Según el texto sobre el hábito de leer el periódico, ¿por qué el padre eligió La Razón en sus últimos años?

# [TEXTO DADO]
# # # # # # #
Ya he contado en algunas ocasiones
que de mi padre aprendí, entre otras muchas cosas, el hábito diario de leer un
periódico: desde bien pequeño le recuerdo llegando del trabajo con alguno bajo
el brazo y, como desde siempre me ha llamado la atención la letra impresa
(aunque al principio, claro, miraba las viñetas y las fotos), ningún ejemplar
se libraba de uno de mis repasos. Poco a poco me fui aficionando a los
artículos de opinión, a los reportajes que me resultasen atractivos, a leer con
calma las noticias que había escuchado en televisión mientras comía; como,
además, nunca compró el mismo (fue por épocas, por rachas, por gusto: recuerdo
especialmente los primeros domingos con pasatiempos gracias al Ya, también
algunos momentos –fue el que menos se vio por casa- con El País, una época con
ABC –en realidad, fui yo el que lo pedía ya que hablo del fantástico momento en
que se recuperó la cabecera Blanco y Negro como suplemento dominical y era un
deleite leer las muchas páginas que dedicaba a la cultura-, una larga fidelidad
a Diario 16 que se quebró para otorgársela a El Mundo –lo que no era óbice para
que censurase modos y actitudes de Pedro J. Ramírez, pero decía que el conjunto
le agradaba- y en los últimos años optó por La Razón, no por ideología –aunque claramente
de izquierdas, nunca fue militante ni se enredaba en polémicas, creo que me
enseñó a ser ecuánime, sincrético, a no dar nada por sentado ni a dejar que me
lo impusieran, a dialogar con mesura y paciencia (cualidad que también tenía el
tío Miguel pero que, por desgracia, no siempre he sido capaz de imitarles)-,
sino porque le gustaba coleccionar las películas que regalaban), con esa
amplitud de miras y posibilidades fui teniendo un amplísimo panorama de
lecturas que me hizo ir desterrando prejuicios o, al menos, corroborando lo que
escuchaba, presentía, suponía, pudiendo hablar con conocimiento de causa
gracias a leer a unos y otros (y dando uso a los periódicos atrasados estos
últimos años, siempre después de leerlos, para usos domésticos, por eso está
resultando tan amargo emplear ahora los del pasado octubre, los últimos que
compró, los últimos que leyó en casa, es como ir haciendo una terrorífica
cuenta atrás porque ahora sí sé cuál es el final y me pregunto si él lo
presentía y, como tantas veces, se guardó el dolor, la angustia, el mal
presentimiento hasta que el cuerpo hizo patente que ya no había marcha atrás –aunque
aún hubo días en los que mantener las esperanzas, en los que estuvo tranquilo y
pudo leer la prensa que nosotros le proporcionábamos, esos periódicos de los
que me duele desprenderme como si me arrancasen la piel a tiras-).
# # # # # # #
# [DATOS APORTADOS]
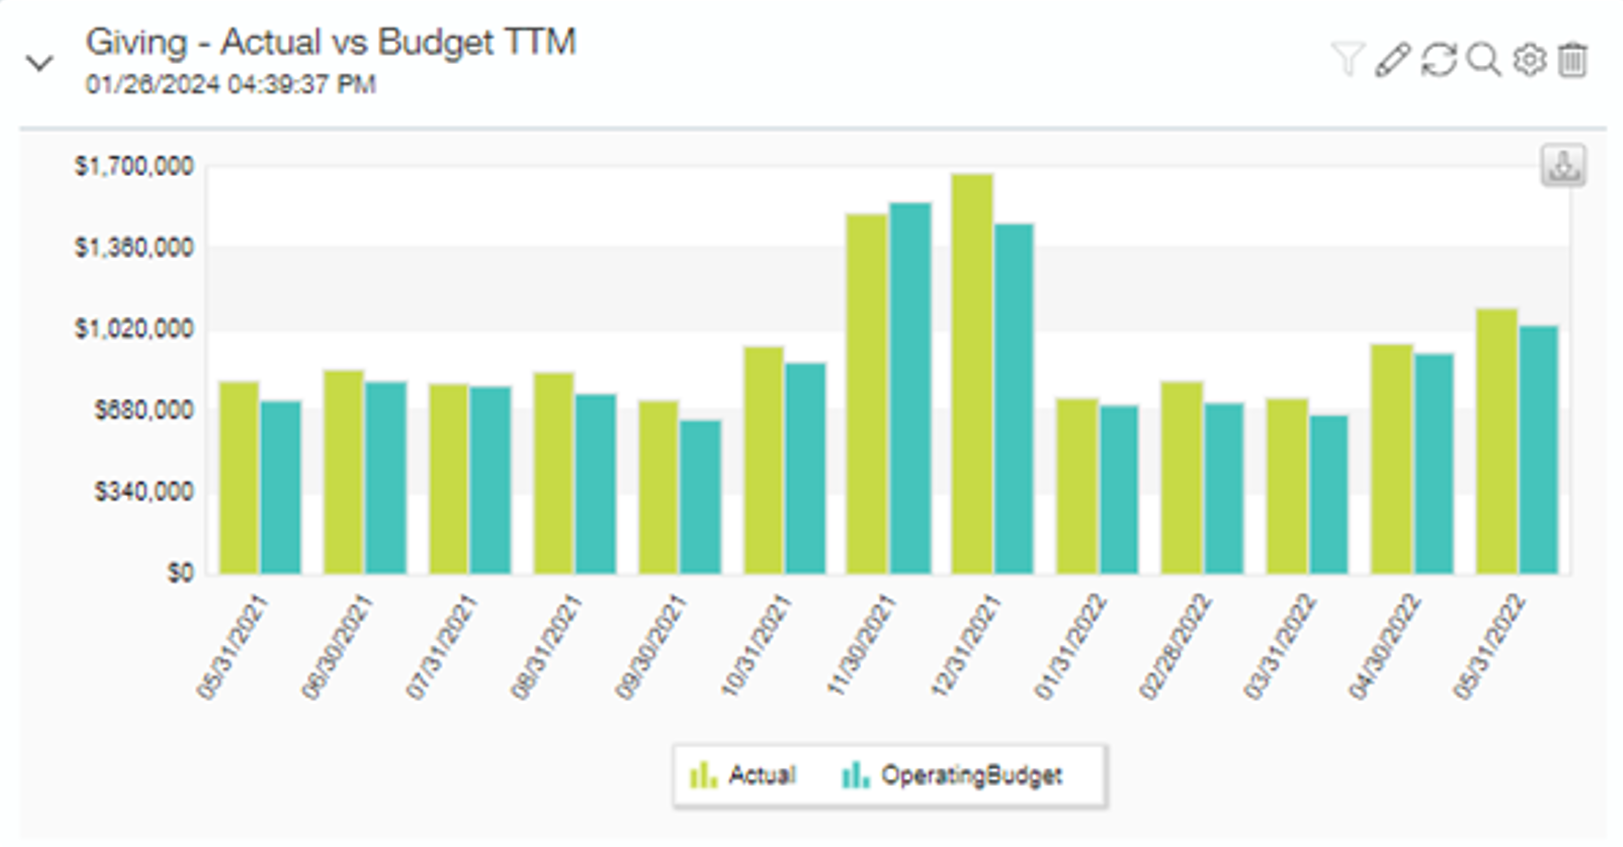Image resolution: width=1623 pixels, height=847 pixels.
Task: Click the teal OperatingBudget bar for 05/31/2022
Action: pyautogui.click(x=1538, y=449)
# # # # # # #
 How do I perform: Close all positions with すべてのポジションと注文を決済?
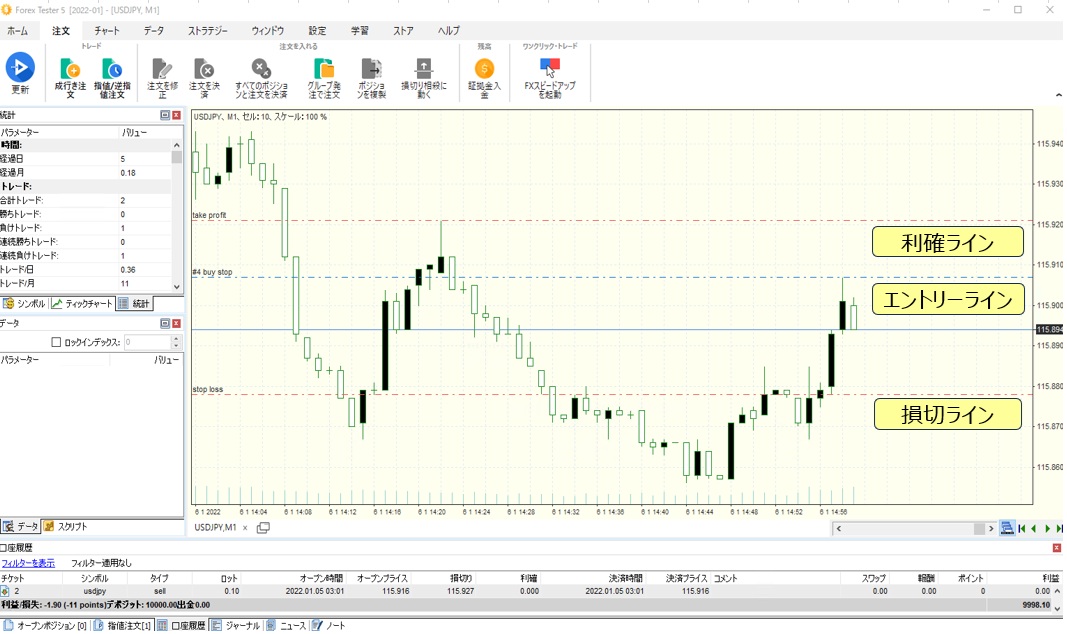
# # # # # # #
# [RESULTADO]
No fue por ideología, sino porque le gustaba coleccionar las películas que regalaba ese periódico.